Pour ne rien arranger, la société qui fournissait ces tee-shirts, Solo Invest, est impliquée dans deux drames industriels majeurs au Bangladesh. Le 26 janvier 2013, un incendie tuait sept personnes dans le bâtiment Smart Fashion et, en 2005, 64 personnes perdaient la vie dans l’effondrement de l’usine Spectrum. Sur les deux sites, des étiquettes portant le nom de Solo Invest ont été retrouvées. Toujours interrogés par Marianne, Les Républicains avaient admis être au courant, mais assuraient que l'entreprise avait démenti son implication dans ces scandales. Depuis, le parti a corrigé le tir. 

Arnaud Montebourg promeut le "made in France" dans un livre imprimé en Italie

Parmi les premiers défenseurs du "patriotisme économique", on trouve l'ancien ministre de l'Economie Arnaud Montebourg : il porte le "made in France" jusque dans ses slips, d'après l'émission "Quotidien". Malgré cet attachement à la production française, son livre Le Retour de la France, paru aux éditions Librio en octobre 2016 a été imprimé en Italie, selon le Lab d'Europe 1. L'ancien candidat à la primaire de la gauche y exposait son programme, en mettant le "tout français" en avant.
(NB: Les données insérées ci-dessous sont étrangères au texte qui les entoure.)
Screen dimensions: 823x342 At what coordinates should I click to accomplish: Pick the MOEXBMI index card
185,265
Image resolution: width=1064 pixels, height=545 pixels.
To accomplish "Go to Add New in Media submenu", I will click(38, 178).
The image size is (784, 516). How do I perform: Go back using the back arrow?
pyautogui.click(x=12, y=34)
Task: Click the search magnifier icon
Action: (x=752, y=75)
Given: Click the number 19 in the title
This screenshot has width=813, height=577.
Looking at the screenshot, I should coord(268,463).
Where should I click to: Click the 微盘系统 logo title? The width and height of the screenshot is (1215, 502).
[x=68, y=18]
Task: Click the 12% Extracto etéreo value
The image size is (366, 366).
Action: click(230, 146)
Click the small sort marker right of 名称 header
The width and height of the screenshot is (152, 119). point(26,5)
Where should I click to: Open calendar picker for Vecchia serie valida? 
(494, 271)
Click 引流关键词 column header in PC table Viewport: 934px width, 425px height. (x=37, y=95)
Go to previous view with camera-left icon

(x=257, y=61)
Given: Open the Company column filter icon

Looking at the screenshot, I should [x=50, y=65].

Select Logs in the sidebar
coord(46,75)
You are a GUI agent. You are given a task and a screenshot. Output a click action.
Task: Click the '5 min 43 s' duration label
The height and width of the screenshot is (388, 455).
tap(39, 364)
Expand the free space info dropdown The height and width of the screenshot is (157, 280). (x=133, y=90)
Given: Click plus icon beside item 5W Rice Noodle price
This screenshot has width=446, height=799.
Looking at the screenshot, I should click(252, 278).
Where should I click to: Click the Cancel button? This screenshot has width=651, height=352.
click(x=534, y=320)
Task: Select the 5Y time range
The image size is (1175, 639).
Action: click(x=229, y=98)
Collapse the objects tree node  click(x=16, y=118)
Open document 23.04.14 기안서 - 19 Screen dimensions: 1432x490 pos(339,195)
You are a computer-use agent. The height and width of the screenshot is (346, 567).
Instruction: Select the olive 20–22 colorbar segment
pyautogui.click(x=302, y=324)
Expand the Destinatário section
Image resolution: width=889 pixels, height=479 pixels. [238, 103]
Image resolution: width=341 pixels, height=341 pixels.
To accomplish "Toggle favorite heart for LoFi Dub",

Une découverte qui n'a pas manqué de soulever de vives réactions chez certains députés du Parti socialiste, comme Christian Franqueville. 

Arnaud Montebourg avait alors expliqué au Lab qu'il n'était pas responsable de ce choix opéré par son éditeur : "Je ne fais rien imprimer du tout. C'est Flammarion qui est bien désinvolte. Je leur ai demandé de corriger pour les prochains tirages." Le site souligne que la plupart des candidats à la présidentielle ont vu leurs livres fabriqués en France, à l'exception de Jean Lassalle, dont l'ouvrage a été imprimé en Espagne.